Planos literários: Como o coronavírus afetou a rotina de escritores

Autores amazonenses falam sobre projetos, os novos rumos da literatura e os impactos sofridos em tempos de pandemia



GABRIEL_MAR_7E5B595C-3FAB-446D-ADD2-2CB1890AEBF0.jpg Para o escritor Gabriel Mar, atual crise forçará mudanças necessárias para o mercado literário (Foto: Divulgação)
06/05/2020 às 14:26

Nem Saramargo podia prever que um dia o mundo da literatura sofreria com os impactos de uma pandemia tão colossal quanto a que pintou no clássico “Ensaio Sobre a Cegueira”, de 1995. Dadas as devidas proporções, o que parecia um cenário utópico narrado a distância e somente nos livros, hoje ganha contornos nada sutis. 

Com o surgimento do novo coronavírus e a queda na economia resultante do confinamento social, o colapso no mercado editorial - que já vinha se agravando antes da atual crise - rendeu números nunca antes vistos. Em meio a esse cenário, escritores precisaram reescrever os planos para o restante deste ano, tudo para se readaptar a um novo fazer literário.



O poeta, escritor e músico Celdo Braga acredita que o momento é um verdadeiro divisor de águas. “A gente já tinha uma ameaça quase que efetivada dos livros começarem a ser poucos procurados. As nossas livrarias estão cada vez mais fechando”, lamenta Celdo.

O escritor conta que antes da pandemia, estava começando a trabalhar na reedição de uma de suas obras, o livro “Varal Sonhos ao Sol”, lançado originalmente em 2010, inspirado em lembranças de sua mãe nos tempos em que viviam no interior do Amazonas.
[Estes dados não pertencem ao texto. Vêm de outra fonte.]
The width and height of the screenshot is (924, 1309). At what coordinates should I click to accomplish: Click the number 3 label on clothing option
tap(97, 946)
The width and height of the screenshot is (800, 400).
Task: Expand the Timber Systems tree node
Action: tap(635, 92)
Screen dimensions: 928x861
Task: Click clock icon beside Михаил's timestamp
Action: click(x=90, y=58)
O projeto teve que ser adiado.

“Na literatura, este ano eu também tive um projeto de reeditar uma nova edição de ‘Varal Sonhos ao Sol’. Como o investimento destinado para esse tipo de trabalho tem sido praticamente nenhum com toda essa crise, decidimos com a editora que vamos continuar o projeto para o próximo ano”, explica.

Como se não bastasse a questão financeira e de planejamento, o escritor amazonense Jan Santos atenta para uma terceira questão causada pelo atual momento e que atrapalha bastante a vida de quem vive da escrita: A estagnação. 

“No início da pandemia, muitos autores e editoras nacionais disponibilizaram material gratuito, a fim de aliviar a tensão do público em casa. Contudo, a longo prazo, o processo criativo sofre com essa mesma tensão, porque também estagna junto com a vida cotidiana. Talvez, quando a situação estiver mais amena, os contadores de histórias possam olhar esses episódios de modo a usá-los como a matéria-prima para novos trabalhos”, palpita Jan.

Atualmente, o escritor revela estar trabalhando em dois novos projetos literários com vertentes diferentes. A primeira delas é uma história em quadrinhos chamada "TROVÃO", a outra é uma obra ilustrada, chamada de "O livro do rio", ambos projetos vencedores do Prêmio Manaus de Conexões Culturais. “‘TROVÃO’, que conta com roteiro meu e ilustrações do criador da história, Luiz Andrade, estava com lançamento programado originalmente para maio e infelizmente teve que ser adiado por conta da situação”, lamenta.

Para Gabriel Mar, jovem escritor amazonense e autor do fenômeno “Bem-vindos à Rua Maravilha”, que chegou a alcançar o topo da lista de mais vendidos pela Amazon no Brasil na categoria “Literatura e Ficção LGBT”, a atual crise vai forçar mudanças de adaptação que o mercado tanto necessita.“Formatos digitais de publicação são mais baratos tanto para produzir quanto para o leitor final”, argumenta.

Com quatro livros na bagagem, o autor se prepara para correr atrás do tempo perdido após se ver forçado a parar de trabalhar nos lançamentos que previa para 2020. “Essa situação acabou atrasando meus planos de lançar um conto ainda esse ano. Mas como não há previsão de uma normalidade segura, e eu já estou mais adaptado ao confinamento, então já consegui voltar a produzir com calma e foco”, finaliza.